*Prompt*.
Once you have read the entries below, repeat all of them exactly.

(Collected data)
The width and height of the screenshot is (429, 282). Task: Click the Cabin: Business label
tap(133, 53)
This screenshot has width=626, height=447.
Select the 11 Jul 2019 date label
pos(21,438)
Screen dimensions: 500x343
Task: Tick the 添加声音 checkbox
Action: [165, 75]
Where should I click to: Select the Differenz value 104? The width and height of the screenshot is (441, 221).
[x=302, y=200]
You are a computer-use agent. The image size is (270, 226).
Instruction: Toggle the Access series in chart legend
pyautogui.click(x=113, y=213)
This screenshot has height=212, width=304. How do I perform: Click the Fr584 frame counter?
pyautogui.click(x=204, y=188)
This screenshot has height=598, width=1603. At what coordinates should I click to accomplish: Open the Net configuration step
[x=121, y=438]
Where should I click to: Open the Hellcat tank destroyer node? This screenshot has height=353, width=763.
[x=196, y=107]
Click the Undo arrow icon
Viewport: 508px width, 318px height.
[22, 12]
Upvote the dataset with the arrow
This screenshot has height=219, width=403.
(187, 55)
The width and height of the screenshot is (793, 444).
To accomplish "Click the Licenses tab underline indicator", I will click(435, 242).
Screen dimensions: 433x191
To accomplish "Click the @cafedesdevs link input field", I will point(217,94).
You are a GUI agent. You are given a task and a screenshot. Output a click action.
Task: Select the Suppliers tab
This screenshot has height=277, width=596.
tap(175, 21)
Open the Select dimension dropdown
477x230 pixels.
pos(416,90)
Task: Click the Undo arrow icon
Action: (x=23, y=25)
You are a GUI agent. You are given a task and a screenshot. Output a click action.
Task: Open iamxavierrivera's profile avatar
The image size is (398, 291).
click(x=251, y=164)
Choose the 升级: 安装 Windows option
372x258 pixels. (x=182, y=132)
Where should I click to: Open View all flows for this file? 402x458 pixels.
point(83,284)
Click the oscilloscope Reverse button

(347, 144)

*Answer box*.
The width and height of the screenshot is (429, 282). Task: Click the Cabin: Business label
tap(133, 53)
This screenshot has width=626, height=447.
Select the 11 Jul 2019 date label
pos(21,438)
Screen dimensions: 500x343
Task: Tick the 添加声音 checkbox
Action: [165, 75]
Where should I click to: Select the Differenz value 104? The width and height of the screenshot is (441, 221).
[x=302, y=200]
You are a computer-use agent. The image size is (270, 226).
Instruction: Toggle the Access series in chart legend
pyautogui.click(x=113, y=213)
This screenshot has height=212, width=304. How do I perform: Click the Fr584 frame counter?
pyautogui.click(x=204, y=188)
This screenshot has height=598, width=1603. At what coordinates should I click to accomplish: Open the Net configuration step
[x=121, y=438]
Where should I click to: Open the Hellcat tank destroyer node? This screenshot has height=353, width=763.
[x=196, y=107]
Click the Undo arrow icon
Viewport: 508px width, 318px height.
[22, 12]
Upvote the dataset with the arrow
This screenshot has height=219, width=403.
(187, 55)
The width and height of the screenshot is (793, 444).
To accomplish "Click the Licenses tab underline indicator", I will click(435, 242).
Screen dimensions: 433x191
To accomplish "Click the @cafedesdevs link input field", I will point(217,94).
You are a GUI agent. You are given a task and a screenshot. Output a click action.
Task: Select the Suppliers tab
This screenshot has height=277, width=596.
tap(175, 21)
Open the Select dimension dropdown
477x230 pixels.
pos(416,90)
Task: Click the Undo arrow icon
Action: (x=23, y=25)
You are a GUI agent. You are given a task and a screenshot. Output a click action.
Task: Open iamxavierrivera's profile avatar
The image size is (398, 291).
click(x=251, y=164)
Choose the 升级: 安装 Windows option
372x258 pixels. (x=182, y=132)
Where should I click to: Open View all flows for this file? 402x458 pixels.
point(83,284)
Click the oscilloscope Reverse button

(347, 144)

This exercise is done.